> **THE TASK**: Transcribe the passage on the Gallic rooster in full, word for word, keeping its original spelling and punctuation.

> **SOURCE DOCUMENT**:
Gallic rooster at Saint-Etienne-Vallée The Gallic Rooster (Coq Gaulois), or cockerel, is the French national emblem, as symbolic as the stylised French Lily. From the very roots of French history, the Latin word Gallus means both "rooster" and "inhabitant of Gaul". The French rooster emblem adorned the French flag during the revolution. With the success of the Revolution in 1848, the rooster was made part of the seal of the Republic. In 1899, it was imbossed on a more widespread device, the French 20 franc gold coins. The Coq Gaulois has often been the symbol on French stamps over the years, although now (in 2006) the generic French stamp depicts a stylised "Marianne".

> **DATA ENTRIES**:

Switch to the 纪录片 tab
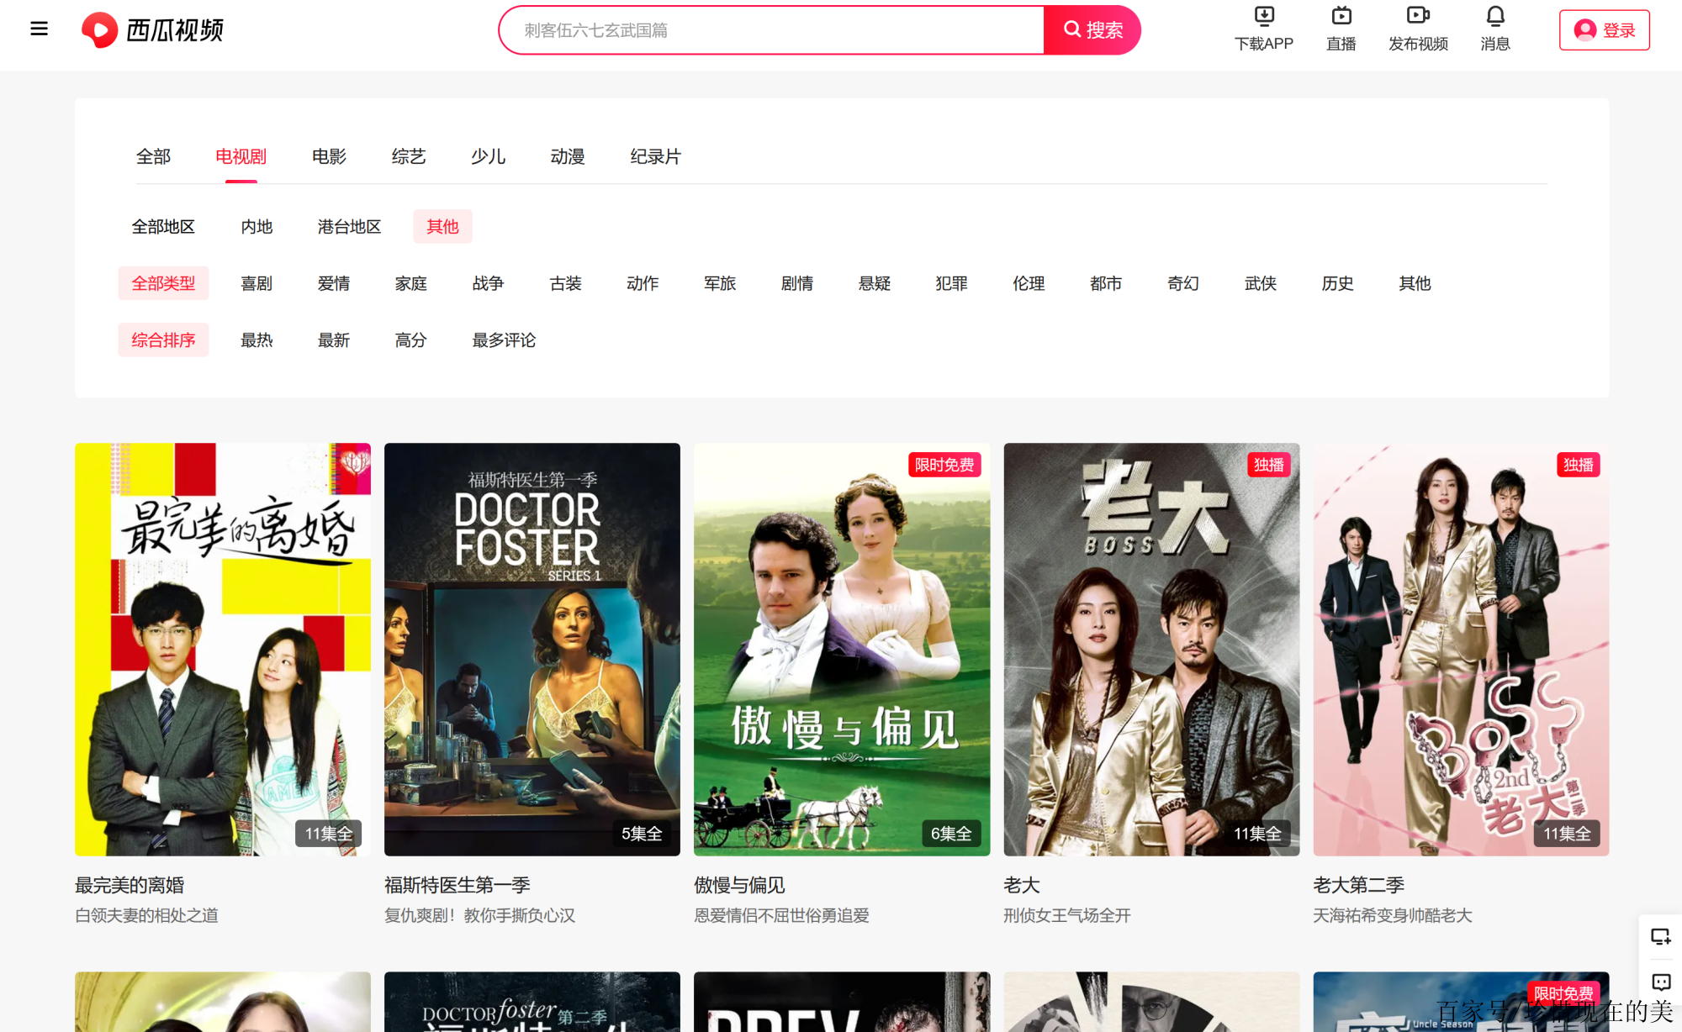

==

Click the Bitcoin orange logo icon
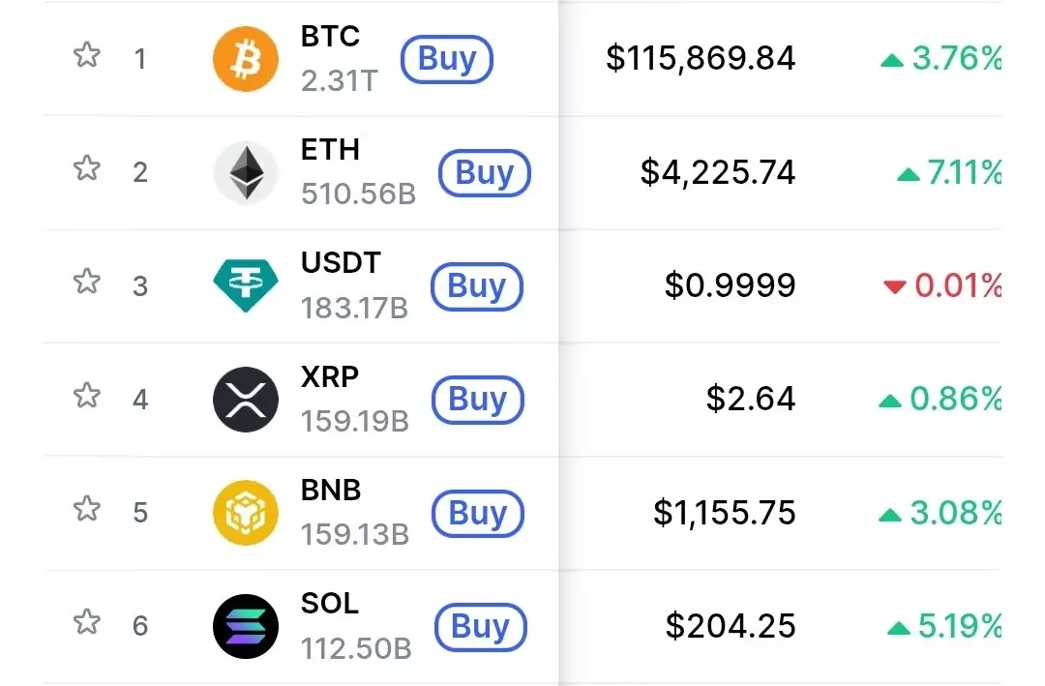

> **REPLY**:
Gallic rooster at Saint-Etienne-Vallée The Gallic Rooster (Coq Gaulois), or cockerel, is the French national emblem, as symbolic as the stylised French Lily. From the very roots of French history, the Latin word Gallus means both "rooster" and "inhabitant of Gaul". The French rooster emblem adorned the French flag during the revolution. With the success of the Revolution in 1848, the rooster was made part of the seal of the Republic. In 1899, it was imbossed on a more widespread device, the French 20 franc gold coins. The Coq Gaulois has often been the symbol on French stamps over the years, although now (in 2006) the generic French stamp depicts a stylised "Marianne".